Introduction: Among the experimental models, the use of a biopsy needle was shown to be effective to reproduce lesions that occur with athletes. Objective: To evaluate the grip strength, nociception and morphological alterations of the gastrocnemius muscle of animals submitted to muscle injury. Methods: Six Wistar rats were used. The lesion was performed at the myotendinous junction of the right gastrocnemius muscle using a biopsy needle. For functional evaluation, the grip strength test and nociceptive evaluation were used at three moments: 24 hours before the injury (AV1); on the second postoperative day (AV2) and on the sixth postoperative day (AV3).

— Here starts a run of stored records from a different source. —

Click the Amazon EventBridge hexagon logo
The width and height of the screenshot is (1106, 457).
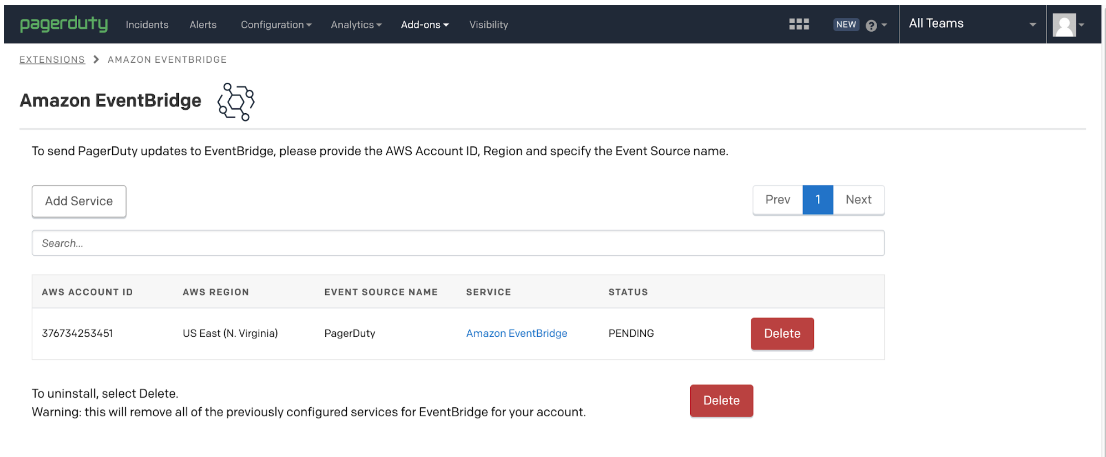point(236,101)

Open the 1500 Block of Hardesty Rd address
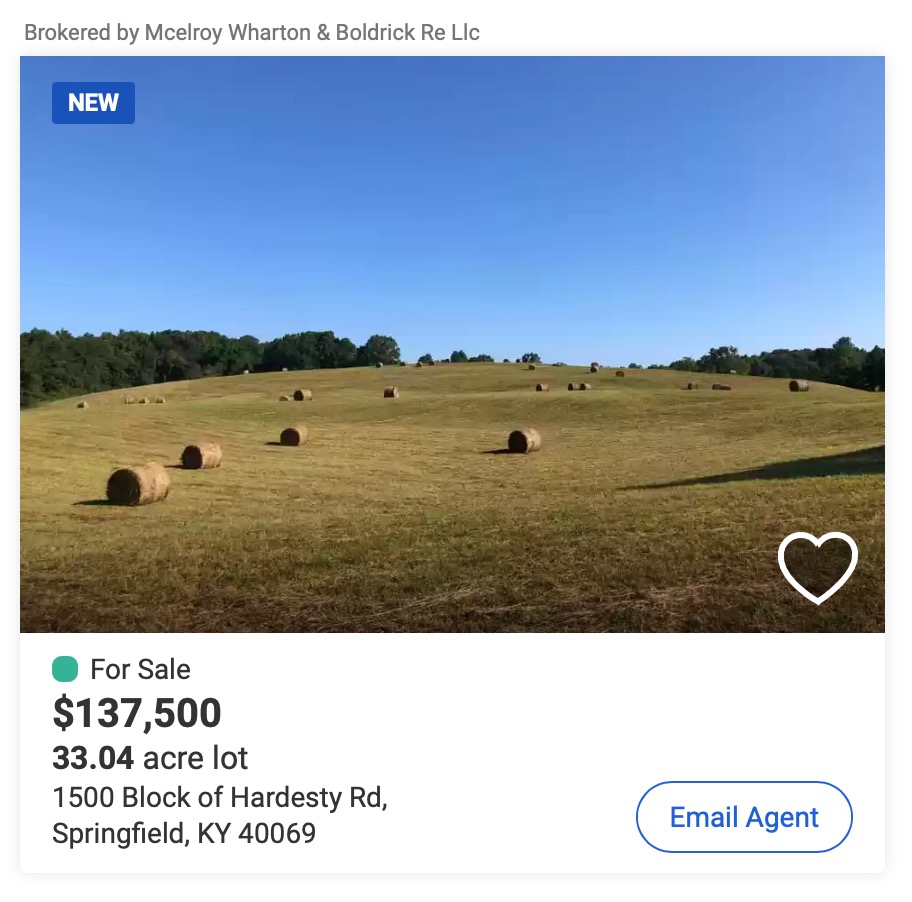[219, 798]
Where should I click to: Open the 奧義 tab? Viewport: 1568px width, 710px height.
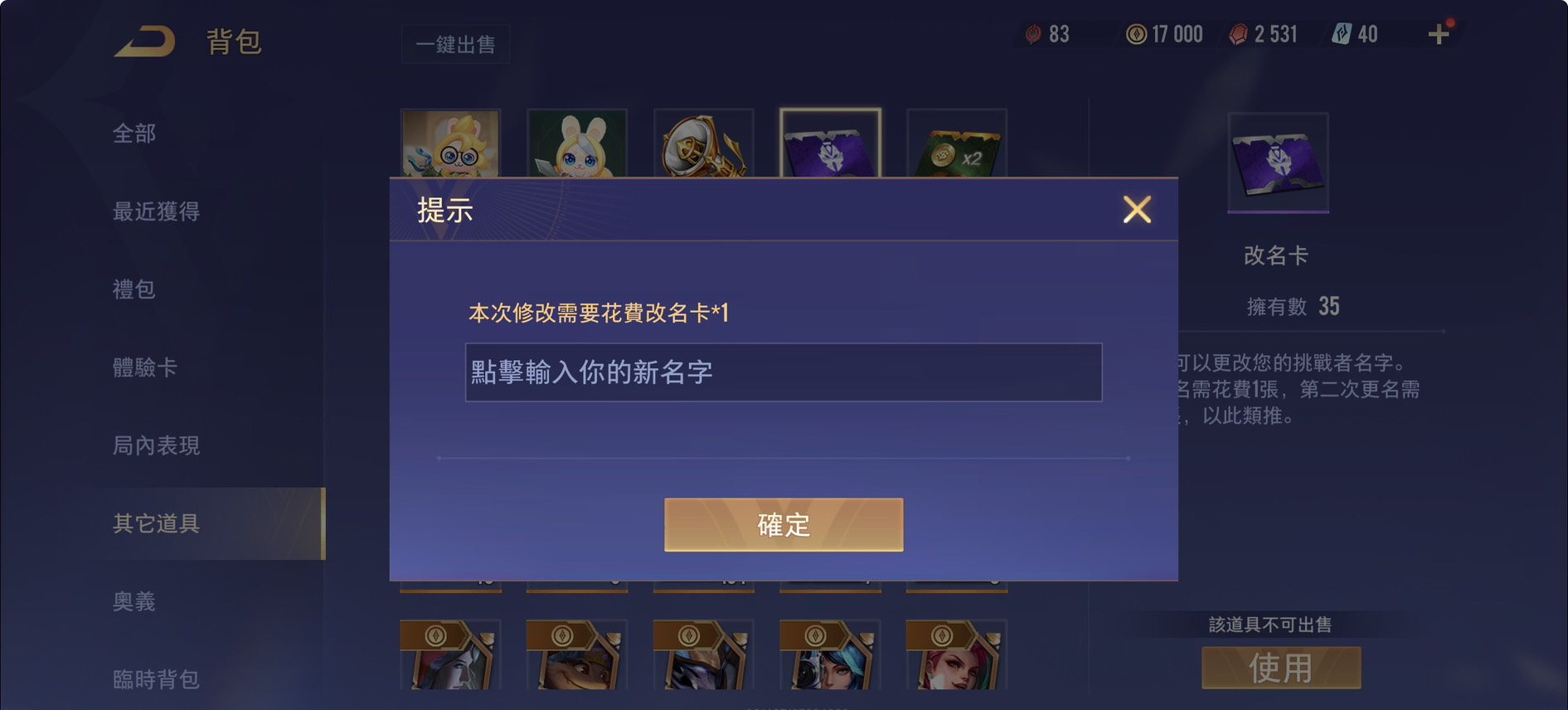click(x=134, y=601)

At the end of the experiment the muscle was removed for morphological analysis. Results: There was a reduction in grip strength between AV1 and AV2 (p = 0.0031). For the nociception the values of AV2 (p < 0.001) and AV3 (p = 0.0109) were higher than AV1. In the muscle fibers region, there was disarrangement of the fascicular pattern, increased blood vessel size, the amount of connective tissue, fibroblasts and inflammatory cells. Conclusion: Muscle lesion by biopsy needle caused reduction of grip strength and nociception of the damaged limb, as well as the characteristic stages of the muscular degeneration process and the beginning of the regeneration process.